ただ、多摩川=境界線=対比の象徴、という考え方はなんか安易な印象もあるので、むしろここは“越境”の象徴しての多摩川の存在を考えていくのが私の中では自然かな、という気がしています。
私の記憶でいくと、物語中に、明確に多摩川を越える、越えてどこかへ行く、という描写はなかったような気がします(『テスカトリポカ』では渡河の場面は何度か登場していたように記憶しています。まあ、登場人物みんな一線超えてたしな……)。

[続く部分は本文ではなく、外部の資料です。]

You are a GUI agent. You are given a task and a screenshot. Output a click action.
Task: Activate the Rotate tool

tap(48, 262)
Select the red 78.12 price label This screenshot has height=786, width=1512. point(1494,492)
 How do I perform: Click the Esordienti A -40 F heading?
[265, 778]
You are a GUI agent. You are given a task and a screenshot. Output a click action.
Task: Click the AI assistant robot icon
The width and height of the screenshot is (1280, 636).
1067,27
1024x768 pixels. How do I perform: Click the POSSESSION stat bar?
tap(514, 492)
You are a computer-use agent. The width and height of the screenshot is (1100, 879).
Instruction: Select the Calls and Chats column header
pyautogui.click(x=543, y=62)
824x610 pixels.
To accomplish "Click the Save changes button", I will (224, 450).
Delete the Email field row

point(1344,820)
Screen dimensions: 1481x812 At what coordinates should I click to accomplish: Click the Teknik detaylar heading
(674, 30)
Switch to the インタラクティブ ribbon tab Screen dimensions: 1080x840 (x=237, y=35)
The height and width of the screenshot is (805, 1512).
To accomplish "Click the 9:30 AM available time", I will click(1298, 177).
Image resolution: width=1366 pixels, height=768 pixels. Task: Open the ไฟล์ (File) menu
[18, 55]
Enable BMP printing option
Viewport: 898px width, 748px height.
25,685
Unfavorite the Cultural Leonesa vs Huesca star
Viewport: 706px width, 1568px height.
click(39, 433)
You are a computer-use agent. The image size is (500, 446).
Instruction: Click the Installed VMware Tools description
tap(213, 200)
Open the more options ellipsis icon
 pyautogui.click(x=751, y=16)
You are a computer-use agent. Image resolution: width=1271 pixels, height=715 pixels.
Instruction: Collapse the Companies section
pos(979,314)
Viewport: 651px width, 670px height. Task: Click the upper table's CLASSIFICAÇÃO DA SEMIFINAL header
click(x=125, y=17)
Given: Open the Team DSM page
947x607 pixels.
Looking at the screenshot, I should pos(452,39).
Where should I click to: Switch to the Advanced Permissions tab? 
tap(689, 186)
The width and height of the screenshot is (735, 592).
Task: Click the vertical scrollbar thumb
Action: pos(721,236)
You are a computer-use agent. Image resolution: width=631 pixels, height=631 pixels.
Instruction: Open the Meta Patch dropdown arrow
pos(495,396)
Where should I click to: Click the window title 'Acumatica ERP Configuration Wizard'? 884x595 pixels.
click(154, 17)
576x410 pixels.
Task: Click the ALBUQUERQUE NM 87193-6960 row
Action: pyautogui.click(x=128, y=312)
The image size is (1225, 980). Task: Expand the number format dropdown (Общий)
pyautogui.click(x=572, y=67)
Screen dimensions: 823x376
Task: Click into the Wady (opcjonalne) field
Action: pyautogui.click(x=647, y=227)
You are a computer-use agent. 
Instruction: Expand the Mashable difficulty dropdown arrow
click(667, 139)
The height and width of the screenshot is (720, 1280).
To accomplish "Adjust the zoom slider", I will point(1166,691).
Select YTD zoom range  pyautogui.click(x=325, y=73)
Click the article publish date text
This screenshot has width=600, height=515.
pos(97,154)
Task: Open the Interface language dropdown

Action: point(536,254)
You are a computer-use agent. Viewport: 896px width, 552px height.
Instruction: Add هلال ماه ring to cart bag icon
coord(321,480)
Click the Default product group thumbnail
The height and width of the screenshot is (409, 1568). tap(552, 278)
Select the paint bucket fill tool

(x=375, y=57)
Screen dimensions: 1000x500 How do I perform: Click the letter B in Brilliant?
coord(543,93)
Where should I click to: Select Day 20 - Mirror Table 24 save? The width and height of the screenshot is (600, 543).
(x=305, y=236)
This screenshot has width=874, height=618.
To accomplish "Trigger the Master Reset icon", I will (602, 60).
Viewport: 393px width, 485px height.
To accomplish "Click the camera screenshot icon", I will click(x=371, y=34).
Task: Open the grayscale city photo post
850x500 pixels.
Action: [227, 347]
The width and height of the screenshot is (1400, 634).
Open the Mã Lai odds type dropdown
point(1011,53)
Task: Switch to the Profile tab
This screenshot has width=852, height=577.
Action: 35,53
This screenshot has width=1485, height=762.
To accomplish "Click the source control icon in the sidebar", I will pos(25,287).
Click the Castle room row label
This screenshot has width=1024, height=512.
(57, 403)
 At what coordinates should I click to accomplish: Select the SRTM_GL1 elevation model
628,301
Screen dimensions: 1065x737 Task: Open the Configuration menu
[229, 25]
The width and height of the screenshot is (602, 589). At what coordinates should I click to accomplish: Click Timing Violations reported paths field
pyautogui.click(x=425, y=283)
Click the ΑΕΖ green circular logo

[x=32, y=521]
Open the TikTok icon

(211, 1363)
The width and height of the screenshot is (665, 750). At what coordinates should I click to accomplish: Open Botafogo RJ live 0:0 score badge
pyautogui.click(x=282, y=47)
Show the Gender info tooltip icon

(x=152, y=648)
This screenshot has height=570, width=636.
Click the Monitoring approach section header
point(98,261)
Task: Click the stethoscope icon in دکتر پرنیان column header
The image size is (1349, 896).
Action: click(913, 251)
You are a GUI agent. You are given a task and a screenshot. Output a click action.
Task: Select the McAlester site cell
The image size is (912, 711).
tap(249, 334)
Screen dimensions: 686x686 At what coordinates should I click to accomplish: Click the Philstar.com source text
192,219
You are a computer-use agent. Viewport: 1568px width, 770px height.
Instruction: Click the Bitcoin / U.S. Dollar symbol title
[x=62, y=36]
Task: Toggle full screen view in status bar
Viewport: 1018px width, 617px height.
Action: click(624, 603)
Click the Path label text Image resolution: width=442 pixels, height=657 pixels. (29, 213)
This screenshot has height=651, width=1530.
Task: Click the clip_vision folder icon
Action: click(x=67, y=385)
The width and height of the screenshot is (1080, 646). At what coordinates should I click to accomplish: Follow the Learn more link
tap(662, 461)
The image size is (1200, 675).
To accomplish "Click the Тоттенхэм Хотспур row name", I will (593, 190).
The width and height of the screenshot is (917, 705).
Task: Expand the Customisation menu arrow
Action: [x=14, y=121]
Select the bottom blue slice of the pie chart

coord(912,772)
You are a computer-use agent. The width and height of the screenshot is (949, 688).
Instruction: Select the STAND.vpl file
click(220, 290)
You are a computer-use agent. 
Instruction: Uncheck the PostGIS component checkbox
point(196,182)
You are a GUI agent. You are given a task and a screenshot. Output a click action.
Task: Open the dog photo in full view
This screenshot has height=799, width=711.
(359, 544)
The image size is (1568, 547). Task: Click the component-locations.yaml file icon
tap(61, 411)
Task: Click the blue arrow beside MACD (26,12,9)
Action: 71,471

悲願のプロ契約を手にしながらも、最終的にはそれを手放す5人。
川崎のまちが好きだ、と宣言する仁菜。
結局戻ってくるいつもの吉野家。
一つの場所に留まり続ける、元いた場所に回帰するという、一見すると消極的選択をしたようにも見える行動です。
しかし、そうではなく「この場所からいかようにでも広がっていける、どこにでも飛び立てる」文字通りの本拠地としての川崎=多摩川の此岸を選んだ。そのように読み取ることが可能です。指を咥えて川の向こうを恨めしく見つめるでもなければ、慣れきった土地で安穏とするでもなく。
衝突を繰り返し、敗北を乗り越える、そんな過激な運動を継続していくための“ホーム”=「雑踏、僕らの街」があること。その選択を認めていくことができる5人であること。「誰にもなれない私だから」こその全13話なのだろうなと思います。
正直、書ききれていないことはありますし、ここまで書いては見たものの全然整理できてないなという感じですね。
視聴1周しかしていなくてどうにも煮え切らないので、この辺りで。